İşte Aztekler büyük savaşlar ve sürülmelerin ardından nihayet daimi yerleşecekleri toprakları bulmuşlar ve burasını ünlü kent Tenochtitlan olarak inşa etmeye başlamışlardır. (Tenochtitlan adındaki tetl=kaya, nochtli=kaktüs anlamına gelir ve -tlan eki ise yerleşim son eki olarak kullanılır.)
Sarp kayalıklar arasında, sazlıklarla kaplı bitki örtüsünü çoğunlukla söğüt ağaçları ve kaktüslerin oluşturduğu bir adalar topluluğu içinde şekillenen Tenochtitlan’daki bu sulak toprakları kartallar, balıkçıllar, ördekler ve pek çok başka kuşlar birlikte paylaşıyordu. Ne tarım için ne de yaşamak ve kentleşmek için elverişli şartlara sahip olmayan bu bölgede önce küçük bir köy kuran Aztekler, burayı zaman içinde çok görkemli bir kent haline getirmeyi başarmışlardır.
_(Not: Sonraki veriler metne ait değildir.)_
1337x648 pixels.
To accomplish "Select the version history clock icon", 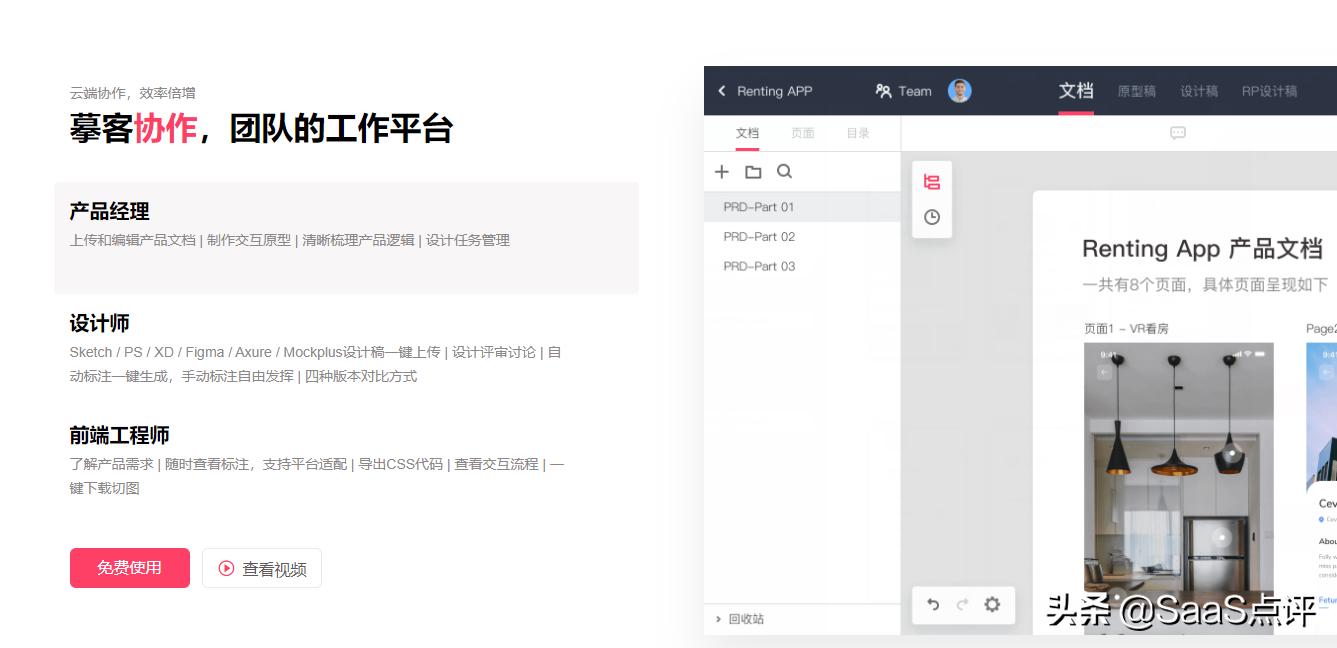I will [x=931, y=216].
Texcoco Gölü’nün batı yakasındaki topraklarda şehirlerinin ilk temellerini atarak sazlardan ve bataklıktan meydana gelen bu topraklarda yaşamaya başlayan Aztek halkı için çok olumsuz gibi görünen bu doğal ortam, aslında ilk yıllarda beklenmedik avantajlar sağlamıştır. Adanın balık, kuş ve su açısından zengin kaynaklara sahip olması halkın yenilebilir kaynaklar bulmasında önemli bir rol oynamıştır, özellikle tuz yüklü bataklıklar, halkın tarım hayatına geçtiği dönemlere kadar onlar için bol miktarda tarımsal ve hayvansal beslenme sahası sağlamıştır. Fakat tüm bu avantajlarına rağmen bataklıkta yaşam Aztekler için yine de zor olmuş, çözüm olarak bunu kurutup şehir hayatına elverişli daha modern bir ortam oluşturmak için önemli çalışmalar yapmışlardır.
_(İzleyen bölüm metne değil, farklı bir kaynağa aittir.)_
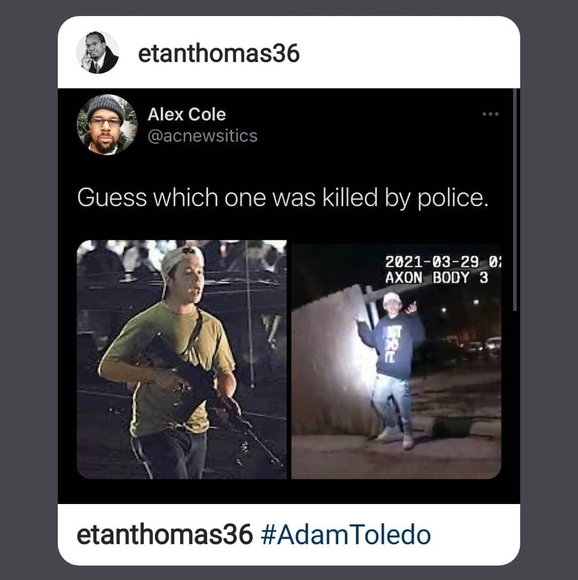The image size is (578, 580).
Task: Click the black area below the tweet images
Action: (x=288, y=491)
Öncelikle şehirlerini inşa etmek ve bahçeler oluşturmak için yaşadıkları adaya ek olarak suni adalar yapmaya başlamışlardır. Ancak bu hiç de zannedildiği gibi kolay değildi. Çünkü yeni geldikleri bu bataklık alan tarıma kapalıydı, bunun yanı sıra buraya bir kasaba ya da bir şehir inşa etmek için gereken en temel yapı malzemelerinden bile yoksundular. Ayrıca çevrelerindeki adalar savaşçı ve düşman karaktere sahip olan, Culhua, Tepanek ve Acolhua halklarıyla çevrelenmişti.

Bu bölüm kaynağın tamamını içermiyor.